§ **HOW TO COMPLETE THIS TASK**
Below are the records. How many of their lines contain "Open"? Give only the number.

DATA: Begin

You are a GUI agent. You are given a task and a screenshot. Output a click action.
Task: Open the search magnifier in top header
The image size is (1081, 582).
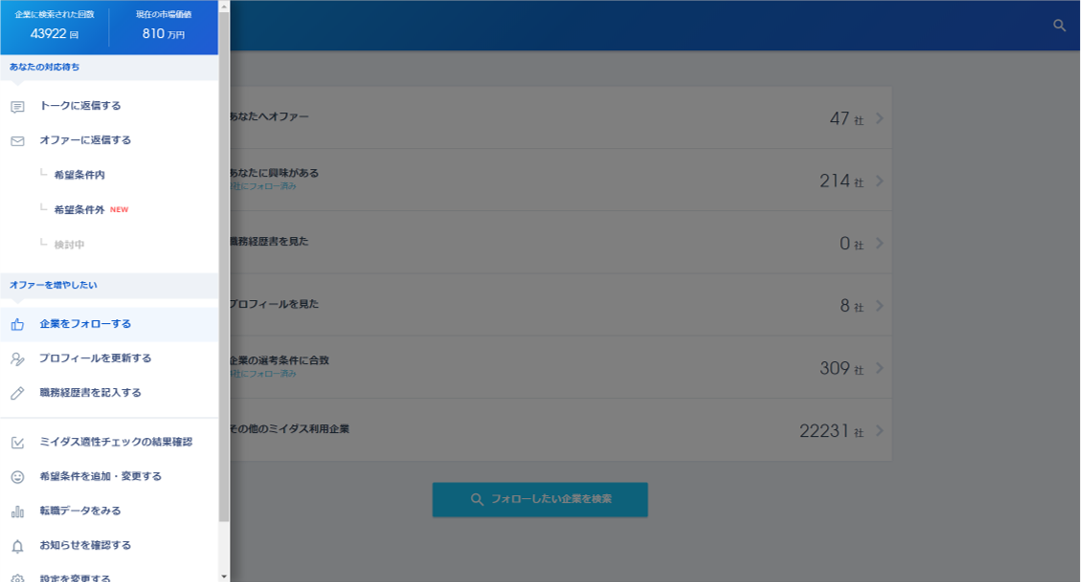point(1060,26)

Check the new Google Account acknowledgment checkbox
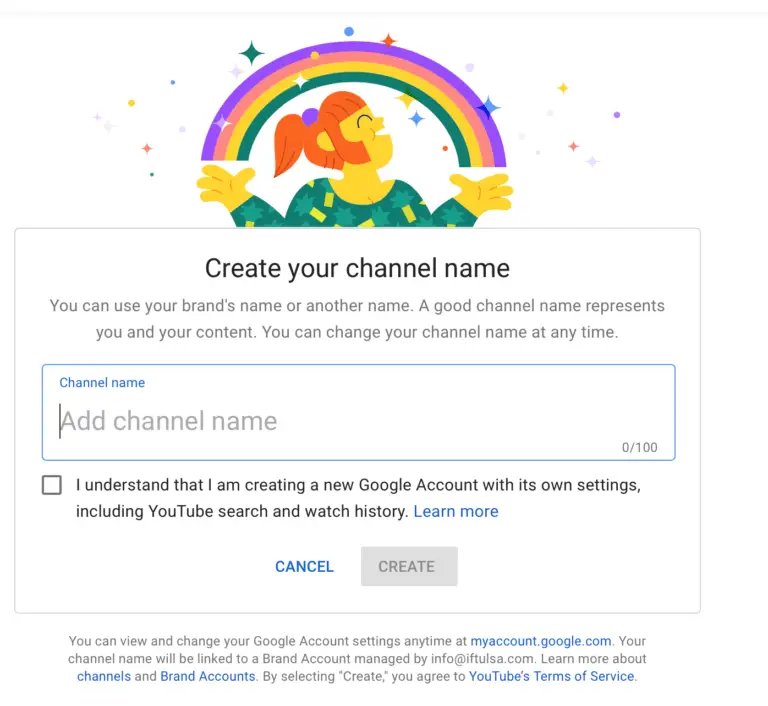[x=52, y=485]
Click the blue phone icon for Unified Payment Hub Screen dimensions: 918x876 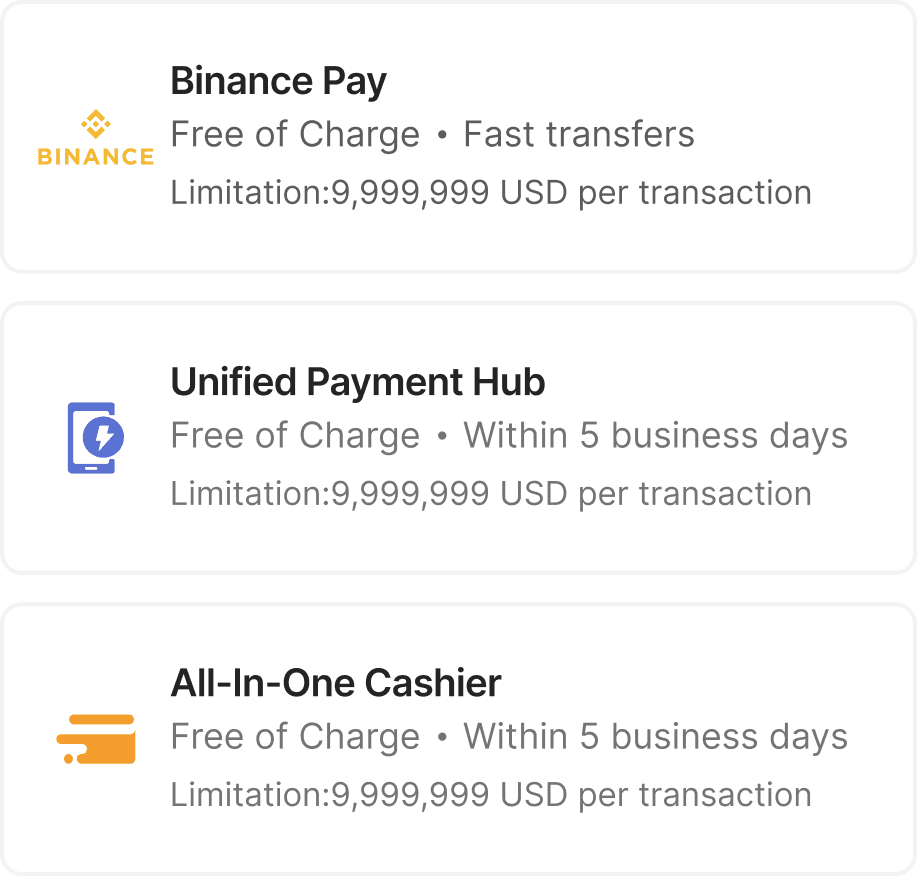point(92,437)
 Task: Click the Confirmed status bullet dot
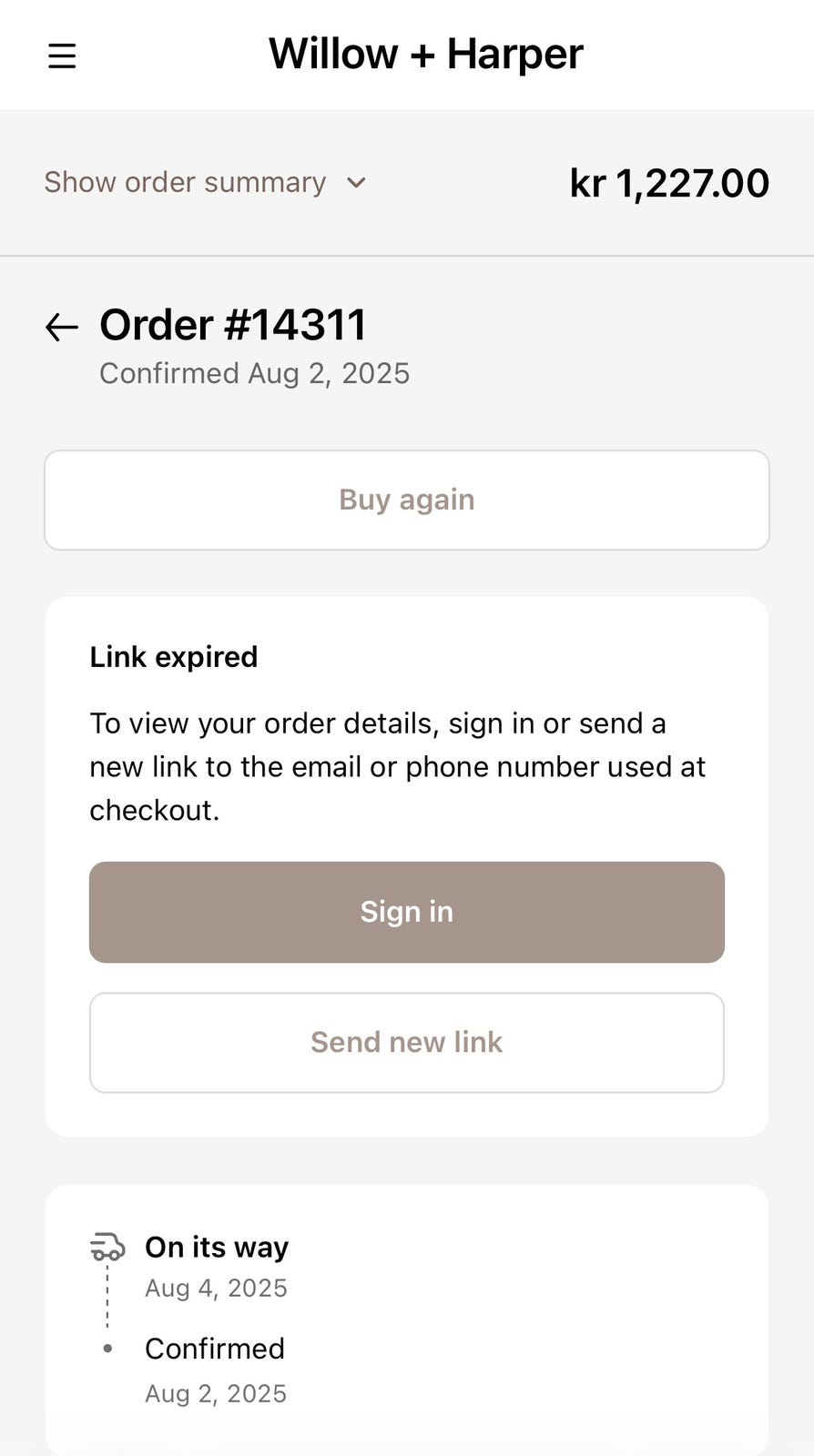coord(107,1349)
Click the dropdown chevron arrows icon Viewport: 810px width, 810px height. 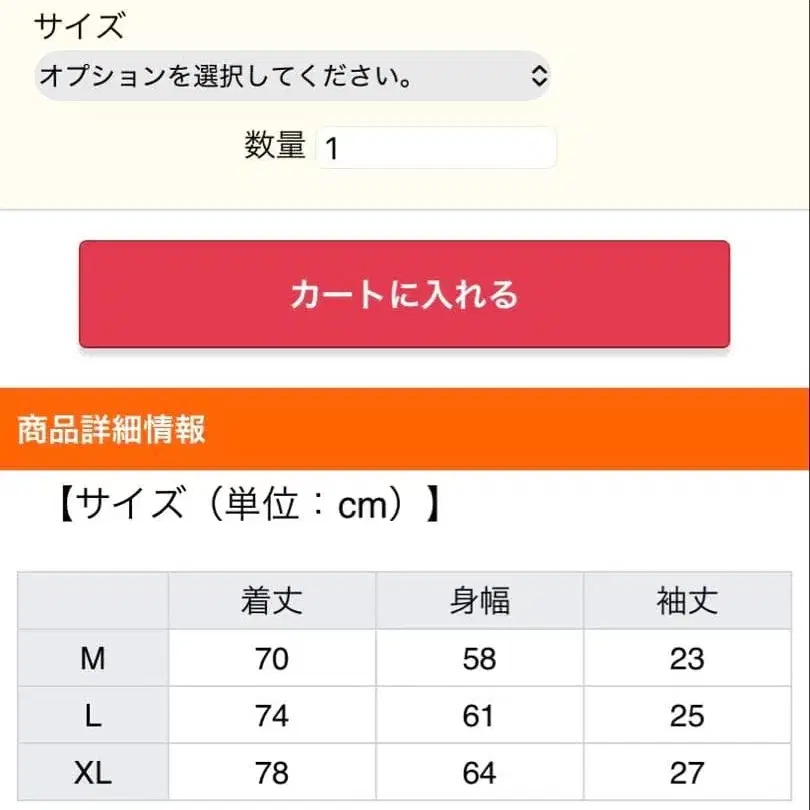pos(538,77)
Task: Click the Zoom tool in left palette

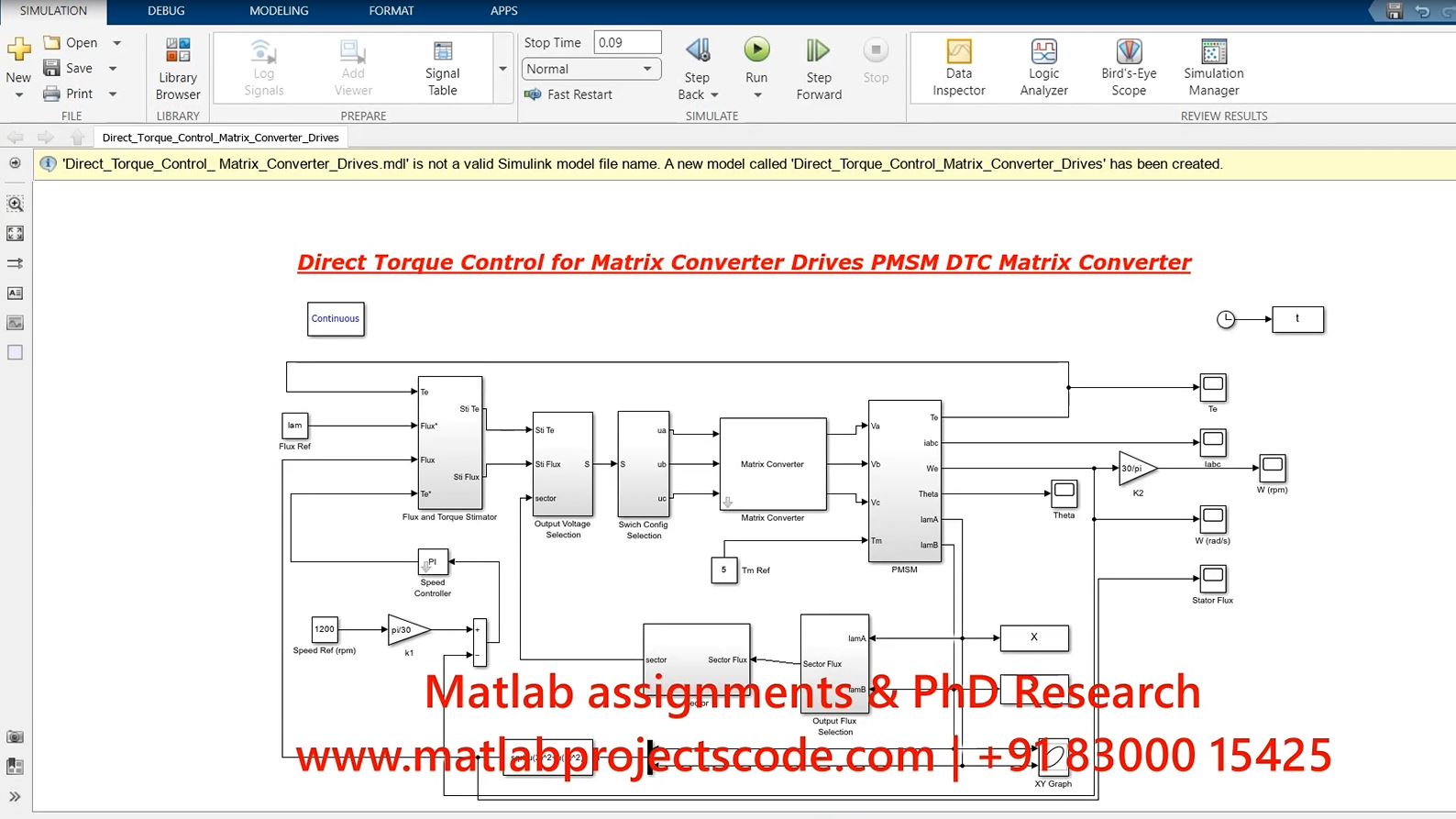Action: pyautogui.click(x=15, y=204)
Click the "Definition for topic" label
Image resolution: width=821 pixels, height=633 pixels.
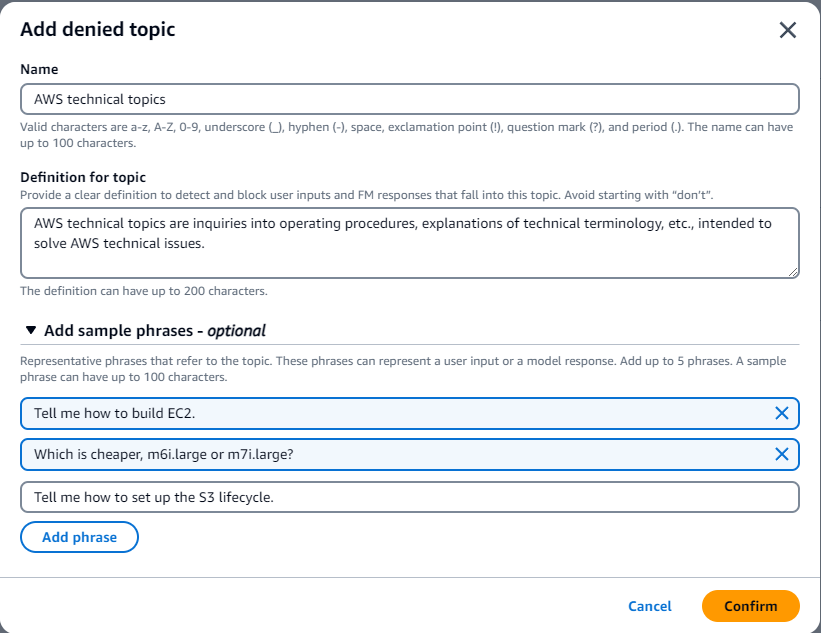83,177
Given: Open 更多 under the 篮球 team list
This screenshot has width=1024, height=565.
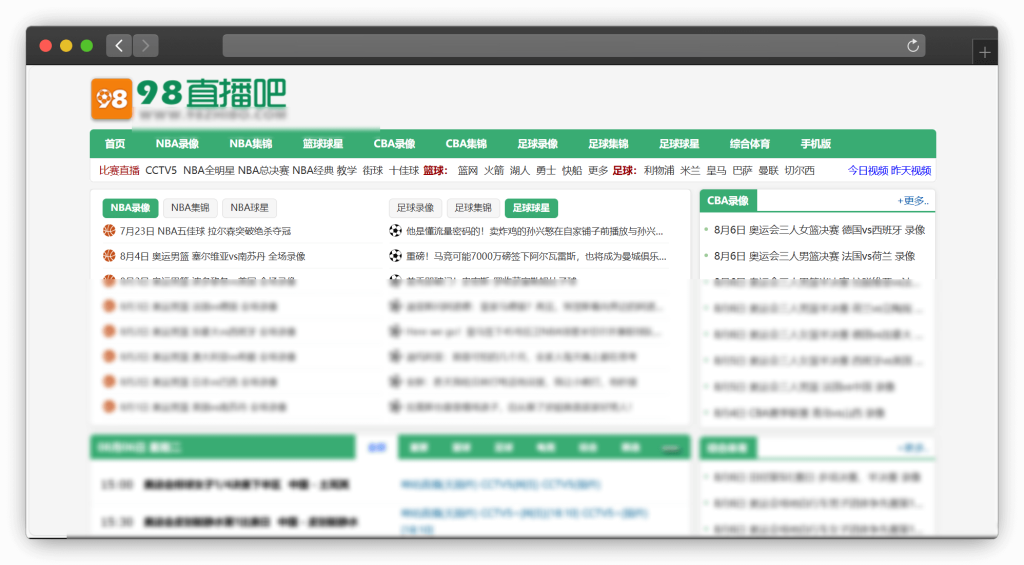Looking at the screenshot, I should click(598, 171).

DATA: End

§ **EXERCISE SOLUTION**
2